We are aware of the risk that prostate and bladder cancer data may appear to be significantly different in terms of their profiles and drug response as compared to other cancer types considered in the requested study. Before engaging into training the model, we will explore this difference by for example plotting the requested study data as well as our prostate and bladder data in a 2D space using such dimensionality reduction techniques as Uniform Manifold Approximation and Projection (UMAP). We will experiment with different normalization and batch correction techniques (e.g. CombatSeq) to obtain a feature space in which the requested study data and our organoid data are compatible.

After a model has been successfully trained and tested, we will perform error analysis, explore evaluation measures for each metadata type separately and try to isolate patient data, for which automatic viability prediction was or was not successful. We will also explore genomic, transcriptomic, and clinical features that have the highest importance scores in the model to understand if the model captures any biologically meaningful dimensions for prediction.

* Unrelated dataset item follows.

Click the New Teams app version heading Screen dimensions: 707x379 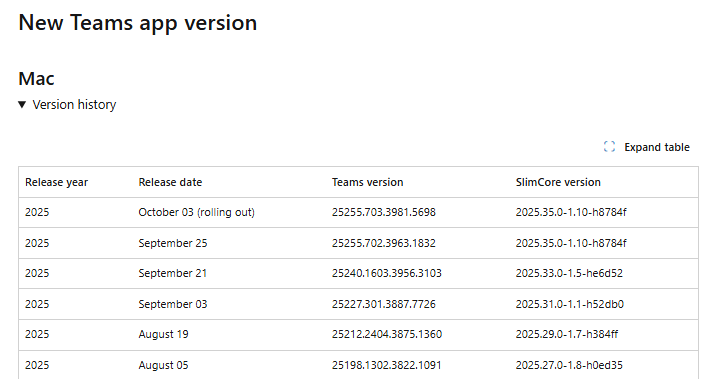pos(138,23)
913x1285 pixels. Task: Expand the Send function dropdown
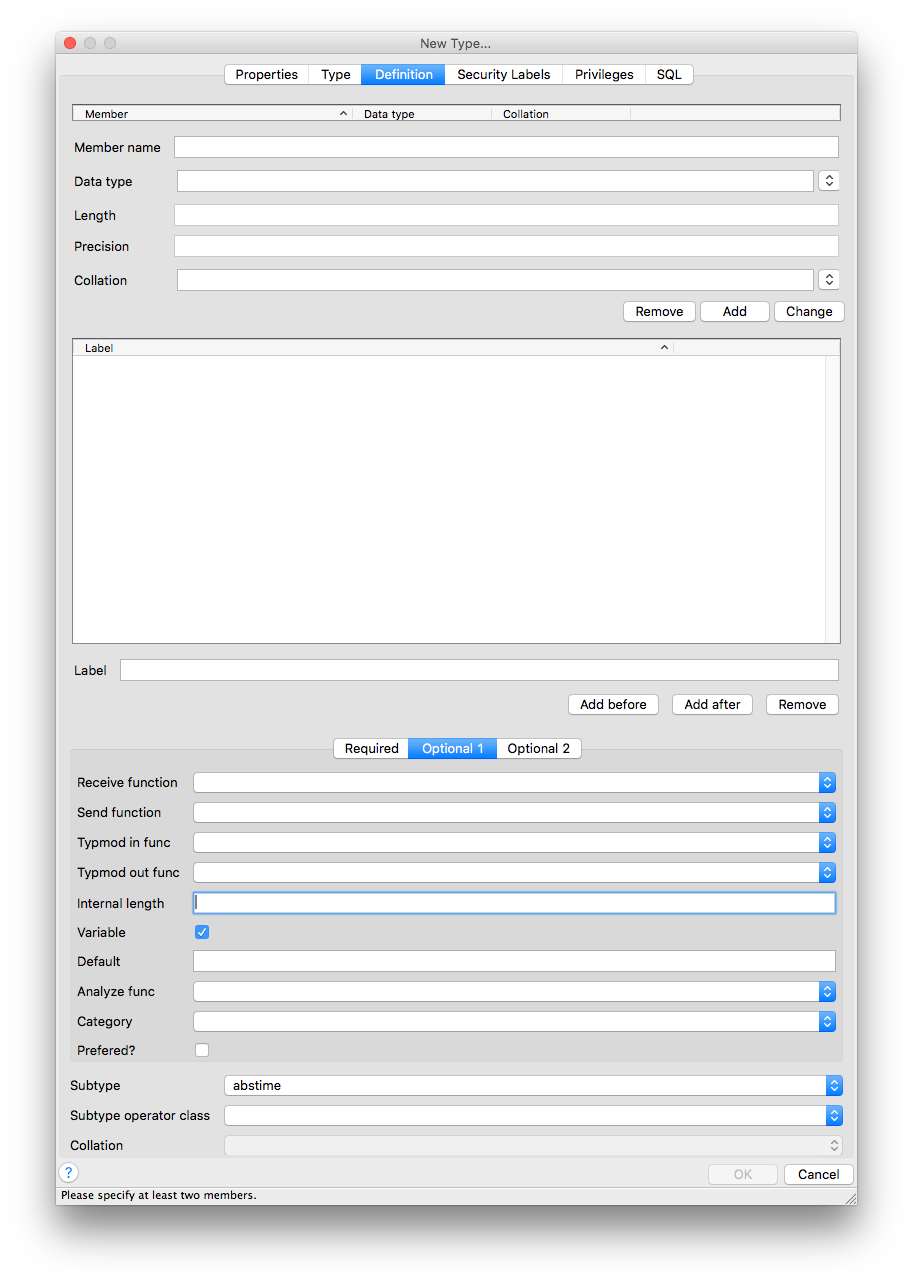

As baseline models, we will use simple regression models trained with our prostate and bladder organoid data alone, such as K-nearest neighbors, Support Vector Regression, Decision Tree, and Random Forest. We will compare the baseline models with the Neural Network model pre-trained with the requested study data. This comparison will allow us to conclude if pre-training a model on the requested study data gives us advantageous over using our dataset alone.

Requested Studies:

Genomic, Transcriptomic, and Drug Screening Data from a Pan-cancer Organoid Cohort with Source Tumor Samples
Data Contributor: Tempus Labs, Inc.
Study ID: T21.01
Sponsor ID: T21.01

Summary of Results:

The data from Tempus study ‘T21.01 – Genomic, Transcriptomic, and Drug Screening Data from a Pan-cancer Organoid Cohort with Source Tumor Samples’ did not contribute to our machine learning model for predicting precision therapy for prostate and pancreatic cancer patients. We did not use the Tempus Labs dataset in any publications and presentations.
The reason we couldn’t use the Tempus Labs dataset is that because of its relatively small size the dataset proved not to have any impact on the performance of the developed prediction model when added to other available datasets.